▸ **WHAT TO PRODUCE**
The response should contain all of the data below, reproduced exactly, and no pictures.

▸ **INFORMATION**
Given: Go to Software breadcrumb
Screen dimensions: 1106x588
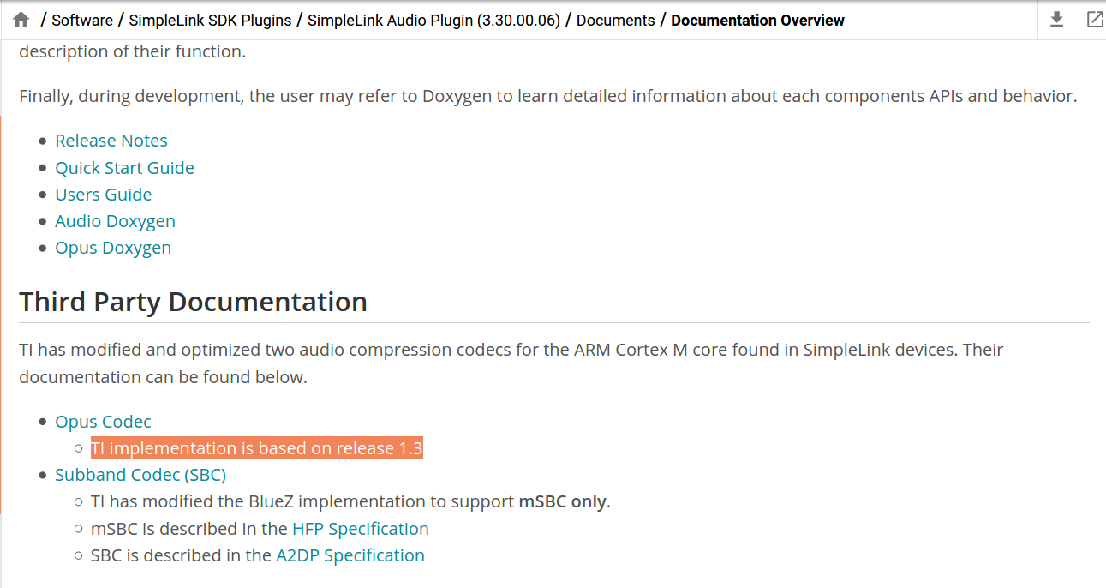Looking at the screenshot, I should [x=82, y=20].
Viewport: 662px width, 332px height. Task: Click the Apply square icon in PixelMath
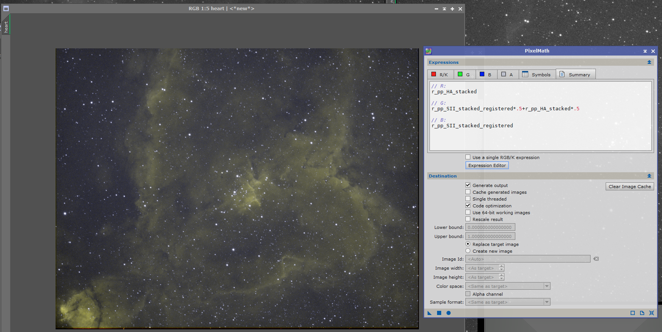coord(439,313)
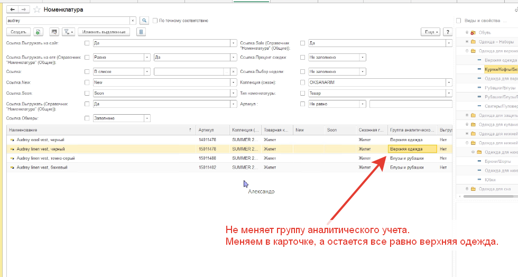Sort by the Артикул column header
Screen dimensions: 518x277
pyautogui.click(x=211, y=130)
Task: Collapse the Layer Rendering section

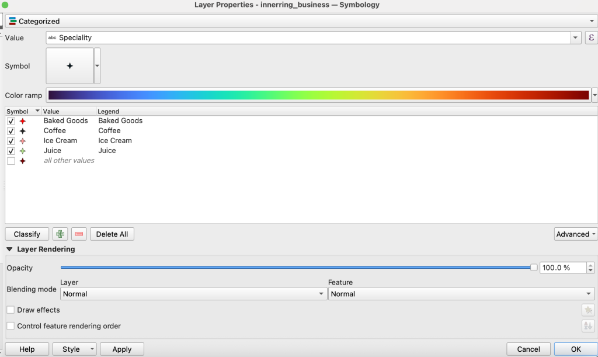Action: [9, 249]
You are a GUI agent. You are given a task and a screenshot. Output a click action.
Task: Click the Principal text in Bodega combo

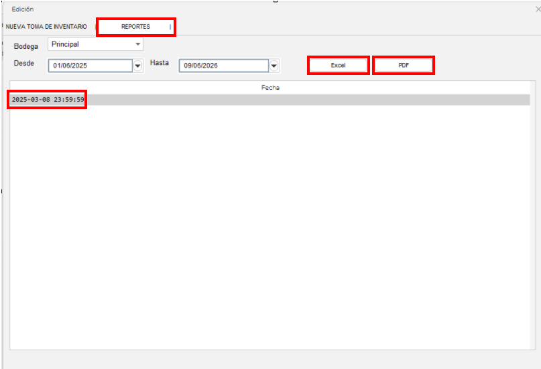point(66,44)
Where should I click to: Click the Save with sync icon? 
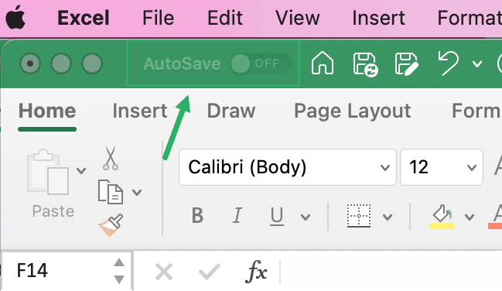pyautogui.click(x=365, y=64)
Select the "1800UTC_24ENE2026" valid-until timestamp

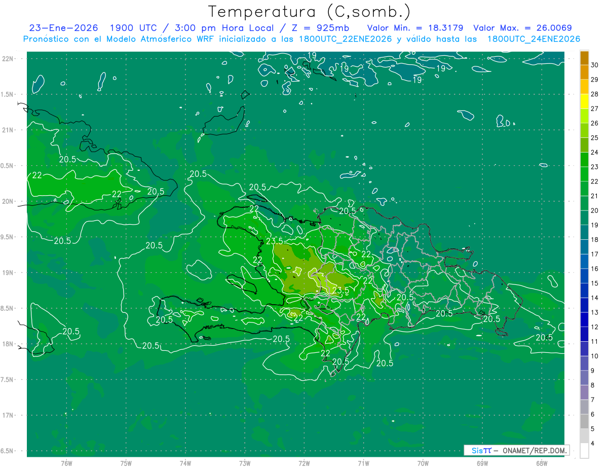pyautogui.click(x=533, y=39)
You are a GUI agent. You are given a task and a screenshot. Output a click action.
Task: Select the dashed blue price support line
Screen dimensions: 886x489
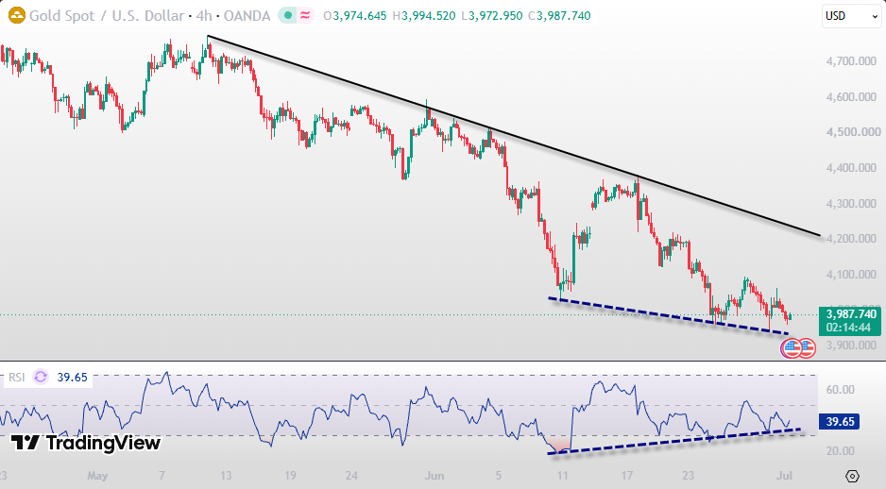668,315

▸ **SOLUTION**
Given: Go to Software breadcrumb
Screen dimensions: 1106x588
Looking at the screenshot, I should [x=82, y=20].
Viewport: 662px width, 332px height. Task: Click the Apply square icon in PixelMath
coord(439,313)
Sort by the Артикул column header
Screen dimensions: 518x277
pyautogui.click(x=211, y=130)
Task: Collapse the Layer Rendering section

Action: [9, 249]
You are a GUI agent. You are given a task and a screenshot. Output a click action.
Task: Click the Principal text in Bodega combo

point(66,44)
Where should I click to: Click the Save with sync icon? 
pyautogui.click(x=365, y=64)
Select the "1800UTC_24ENE2026" valid-until timestamp

pyautogui.click(x=533, y=39)
You are a GUI agent. You are given a task and a screenshot. Output a click action.
Task: Select the dashed blue price support line
Screen dimensions: 886x489
668,315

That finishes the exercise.